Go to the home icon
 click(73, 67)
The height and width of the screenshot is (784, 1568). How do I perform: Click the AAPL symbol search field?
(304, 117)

--

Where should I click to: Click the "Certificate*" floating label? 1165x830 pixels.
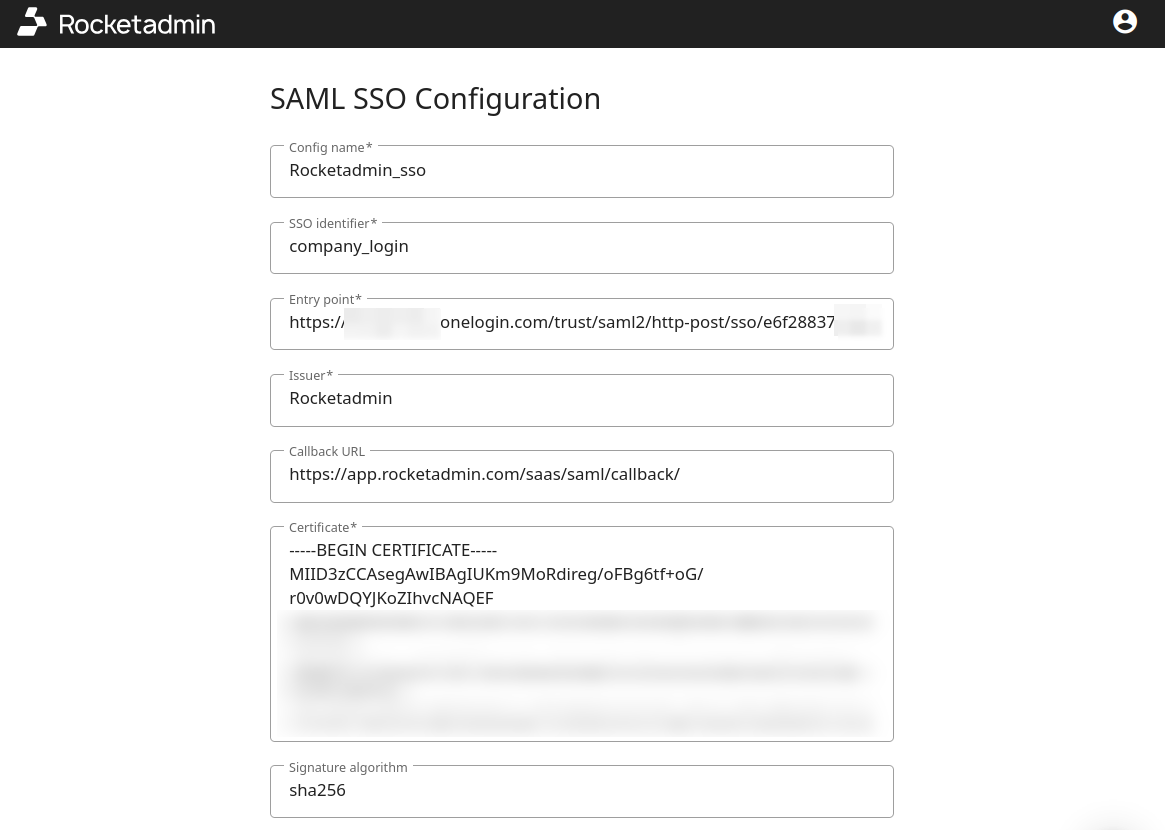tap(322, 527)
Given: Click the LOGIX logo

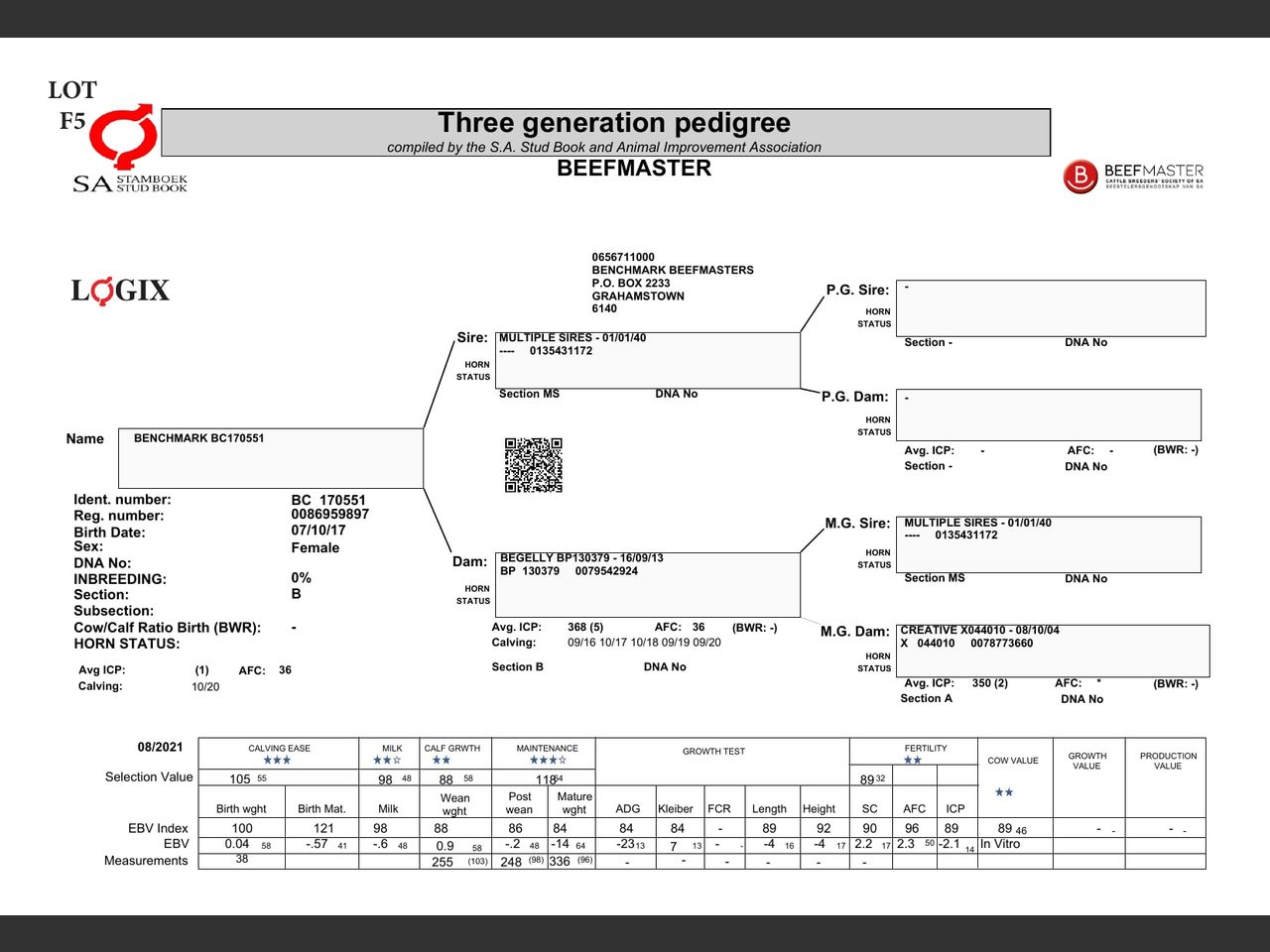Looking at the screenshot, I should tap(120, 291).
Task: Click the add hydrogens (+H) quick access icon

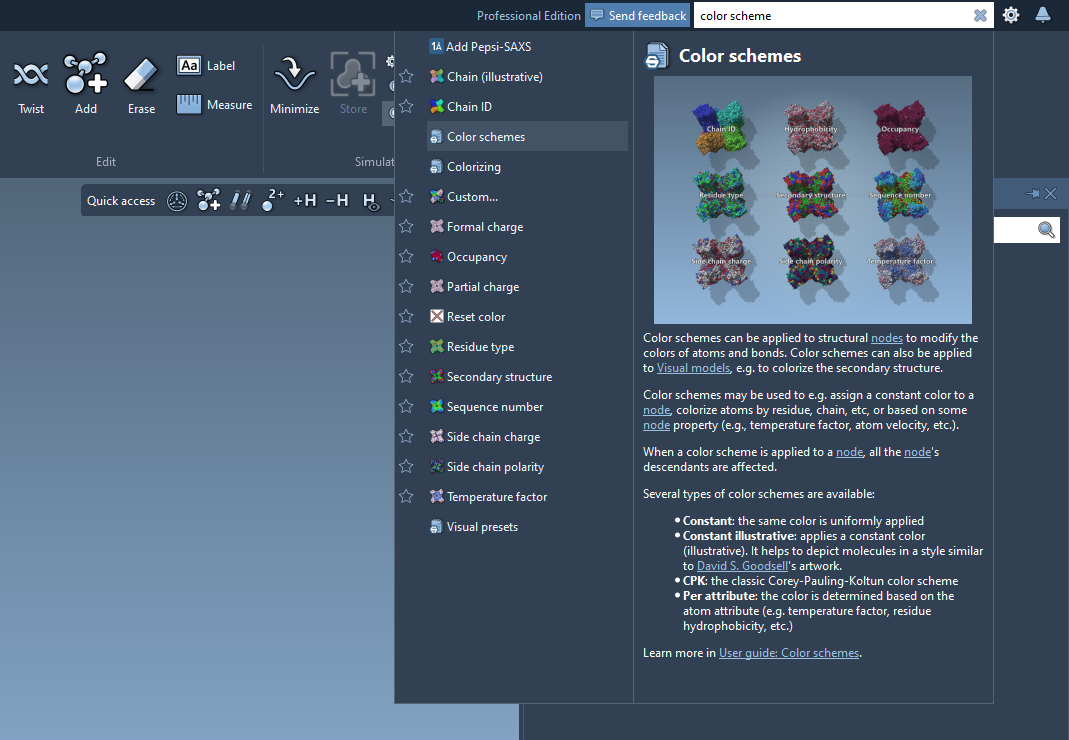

__Request__.
Copy out the entries from the line with "Given: Click the LOGIX logo" to the line with "Task: Click the", leaving out any pictures.

__Right answer__.
Given: Click the LOGIX logo

Looking at the screenshot, I should tap(120, 291).
Task: Click the add hydrogens (+H) quick access icon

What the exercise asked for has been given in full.